Jess Glynne Mo Gilligan podcast anti trans slur

Singer Jess Glynne has been condemned for using an anti-trans slur during a podcast interview.

The “Hold My Hand” singer made the comments in an episode of The Mo Gilligan Podcast.

During the interview, Glynne described a time when she took a friend to a “tranny strip club”, laughing at how he was seemingly uncomfortable.

“This is probably the funniest bit,” Glynne says in a clip widely circulated on social media.  “We got to the end of our trail, whatever. It was like a tranny like strip club thing. He’s this bad man like, ‘What is this?’ There was just men dressed as… he was stood in the corner like, ‘Oh my days.'” (Update: Jess Glynne has since apologised for her use of a transphobic slur).

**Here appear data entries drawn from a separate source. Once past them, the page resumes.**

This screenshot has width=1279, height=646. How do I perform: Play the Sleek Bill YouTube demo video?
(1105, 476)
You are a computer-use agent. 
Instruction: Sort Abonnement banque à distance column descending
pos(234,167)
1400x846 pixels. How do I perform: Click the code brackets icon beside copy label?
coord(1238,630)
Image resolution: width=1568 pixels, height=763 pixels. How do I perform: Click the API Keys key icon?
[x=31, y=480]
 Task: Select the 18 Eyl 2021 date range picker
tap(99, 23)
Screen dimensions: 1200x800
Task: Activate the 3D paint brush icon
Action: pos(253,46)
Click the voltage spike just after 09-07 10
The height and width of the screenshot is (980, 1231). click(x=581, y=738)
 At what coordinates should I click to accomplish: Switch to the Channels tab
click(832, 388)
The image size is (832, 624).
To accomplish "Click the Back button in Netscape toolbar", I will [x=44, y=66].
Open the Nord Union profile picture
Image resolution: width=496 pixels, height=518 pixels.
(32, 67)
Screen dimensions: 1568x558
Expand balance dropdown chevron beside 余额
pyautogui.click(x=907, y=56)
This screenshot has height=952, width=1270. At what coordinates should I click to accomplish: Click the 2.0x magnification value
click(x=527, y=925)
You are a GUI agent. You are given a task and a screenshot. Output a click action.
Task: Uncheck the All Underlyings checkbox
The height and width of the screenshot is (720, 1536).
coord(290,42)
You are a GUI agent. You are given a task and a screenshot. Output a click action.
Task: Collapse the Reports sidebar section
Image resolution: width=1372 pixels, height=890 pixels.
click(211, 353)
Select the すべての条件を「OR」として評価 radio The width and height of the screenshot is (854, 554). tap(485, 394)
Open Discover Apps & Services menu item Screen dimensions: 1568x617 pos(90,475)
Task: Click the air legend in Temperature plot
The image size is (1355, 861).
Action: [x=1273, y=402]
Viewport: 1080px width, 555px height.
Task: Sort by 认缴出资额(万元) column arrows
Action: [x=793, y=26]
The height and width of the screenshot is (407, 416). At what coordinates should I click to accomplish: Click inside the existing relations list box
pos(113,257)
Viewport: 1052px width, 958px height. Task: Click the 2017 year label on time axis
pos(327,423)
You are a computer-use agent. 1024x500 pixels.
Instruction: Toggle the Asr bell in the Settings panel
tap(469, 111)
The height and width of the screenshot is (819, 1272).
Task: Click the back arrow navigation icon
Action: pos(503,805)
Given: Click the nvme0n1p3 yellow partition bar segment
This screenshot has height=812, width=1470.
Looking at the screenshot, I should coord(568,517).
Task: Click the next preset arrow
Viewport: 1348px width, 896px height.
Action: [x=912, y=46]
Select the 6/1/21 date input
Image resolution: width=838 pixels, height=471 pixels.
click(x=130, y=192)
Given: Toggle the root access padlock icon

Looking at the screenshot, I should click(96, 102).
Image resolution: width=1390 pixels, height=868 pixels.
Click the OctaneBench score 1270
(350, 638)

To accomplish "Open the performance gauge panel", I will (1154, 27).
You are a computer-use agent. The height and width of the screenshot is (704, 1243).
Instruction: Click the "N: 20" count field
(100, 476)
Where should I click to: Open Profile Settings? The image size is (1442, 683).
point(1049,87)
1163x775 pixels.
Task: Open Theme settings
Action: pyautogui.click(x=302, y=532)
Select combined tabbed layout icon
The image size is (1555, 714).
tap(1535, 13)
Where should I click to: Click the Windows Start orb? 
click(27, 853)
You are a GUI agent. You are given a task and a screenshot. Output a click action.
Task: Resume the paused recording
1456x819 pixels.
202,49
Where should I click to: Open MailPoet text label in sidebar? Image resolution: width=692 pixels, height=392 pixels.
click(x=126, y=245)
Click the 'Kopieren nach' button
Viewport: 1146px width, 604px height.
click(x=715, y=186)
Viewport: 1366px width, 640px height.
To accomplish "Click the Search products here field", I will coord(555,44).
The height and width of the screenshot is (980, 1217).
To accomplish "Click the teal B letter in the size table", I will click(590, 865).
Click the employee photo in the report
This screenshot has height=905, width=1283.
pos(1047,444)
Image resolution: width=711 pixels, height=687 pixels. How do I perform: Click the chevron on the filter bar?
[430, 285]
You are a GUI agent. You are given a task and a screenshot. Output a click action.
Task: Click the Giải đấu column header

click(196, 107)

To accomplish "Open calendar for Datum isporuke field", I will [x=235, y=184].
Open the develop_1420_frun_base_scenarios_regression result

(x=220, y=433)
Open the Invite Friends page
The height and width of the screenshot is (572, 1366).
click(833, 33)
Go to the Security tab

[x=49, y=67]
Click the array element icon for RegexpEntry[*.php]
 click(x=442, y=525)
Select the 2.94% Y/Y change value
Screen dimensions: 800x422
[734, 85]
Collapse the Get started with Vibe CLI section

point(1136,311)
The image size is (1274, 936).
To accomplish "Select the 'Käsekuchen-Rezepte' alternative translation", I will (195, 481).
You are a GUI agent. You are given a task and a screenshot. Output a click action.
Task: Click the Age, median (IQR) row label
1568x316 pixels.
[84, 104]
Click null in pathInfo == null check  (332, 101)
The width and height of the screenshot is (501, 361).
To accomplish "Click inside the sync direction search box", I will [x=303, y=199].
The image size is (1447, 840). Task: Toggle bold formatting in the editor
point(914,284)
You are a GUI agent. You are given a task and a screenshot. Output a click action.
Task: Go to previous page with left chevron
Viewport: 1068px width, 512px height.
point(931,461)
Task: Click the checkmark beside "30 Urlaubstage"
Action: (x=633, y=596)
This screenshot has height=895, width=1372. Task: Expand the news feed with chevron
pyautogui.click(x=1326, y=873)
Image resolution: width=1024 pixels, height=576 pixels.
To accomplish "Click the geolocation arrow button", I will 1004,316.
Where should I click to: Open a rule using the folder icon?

The episode, which was uploaded on Friday (5 March), has since been taken off all streaming platforms. But the LGBT+ community was having none of it, and quickly called out Glynne for thinking that her use of an anti-trans slur was OK.

Lucia Blayke, founder of London Trans+ Pride and the Harpies strip club, shared a clip from the interview on Twitter. She commented: “As the owner of a ‘tranny strip club’, I’d ask Jess Glynne to not use slurs to describe us or call us ‘men in wigs’.

“In fact, just leave us out of your funny anecdotes, we are not a laughing stock, we are human beings.”

Olivia, a trans stripper who works at a trans strip club, called Jess Glynne’s use of the slur an “attack” and told her: “You are not welcome in our spaces, or worthy of our excellence.”

“Trans rights are seriously under attack and we get this s**t,” she added.

Drag Race UK season two contestant Sister Sister said that a “slur that rolls as easily as it did suggests that Jess Glynne doesn’t consider the t word a slur at all”.

She continued: “The way it’s such an outdated term being used by someone within the LGBT community is a massive shame.”

Stand-up comedian and drag performer Holly Stars wrote on Twitter that the Glynne interview is “double trash” because of the use of an anti-trans slur as well as bringing a “straight/homophobic” man into a “queer safe space”.

Jacob Edward, who was the first non-binary presenter on BBC Radio 1, added simply: “Jess Glynne, you really could have worded this a lot better.”

Both Jess Glynne and Mo Gilligan have been contacted for comment.